● Work to complete
Express the part of the listing that opens with the line containing "Given: Click the JUGADOR column header" and closes with the line containing "Looking at the" as a numbered list, leaving out blank lines. Omit the pictures from your answer.

● Provided data
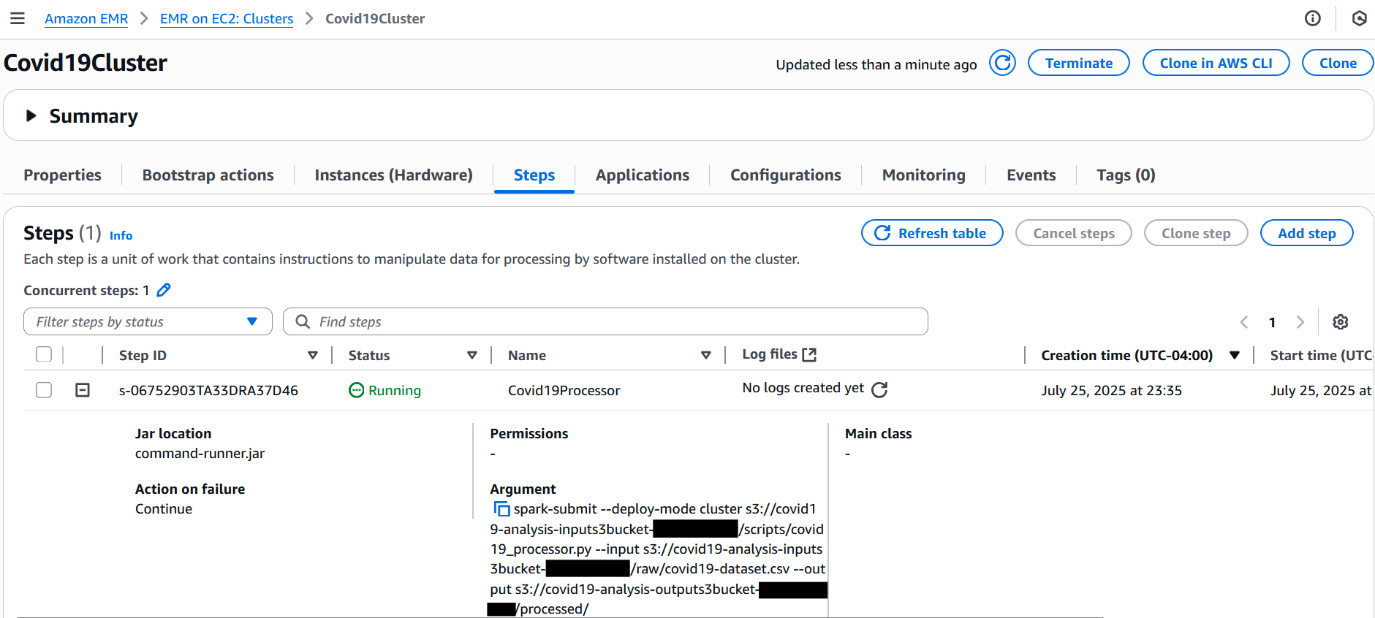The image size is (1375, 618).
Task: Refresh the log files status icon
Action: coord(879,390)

---

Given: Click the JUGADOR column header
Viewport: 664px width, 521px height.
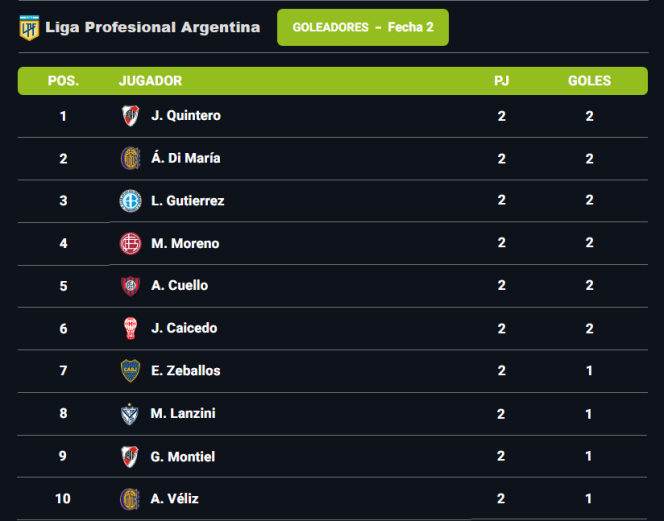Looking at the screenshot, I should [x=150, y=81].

● Exercise output
1. Given: Click the JUGADOR column header
2. Viewport: 664px width, 521px height.
3. Looking at the screenshot, I should [x=150, y=81].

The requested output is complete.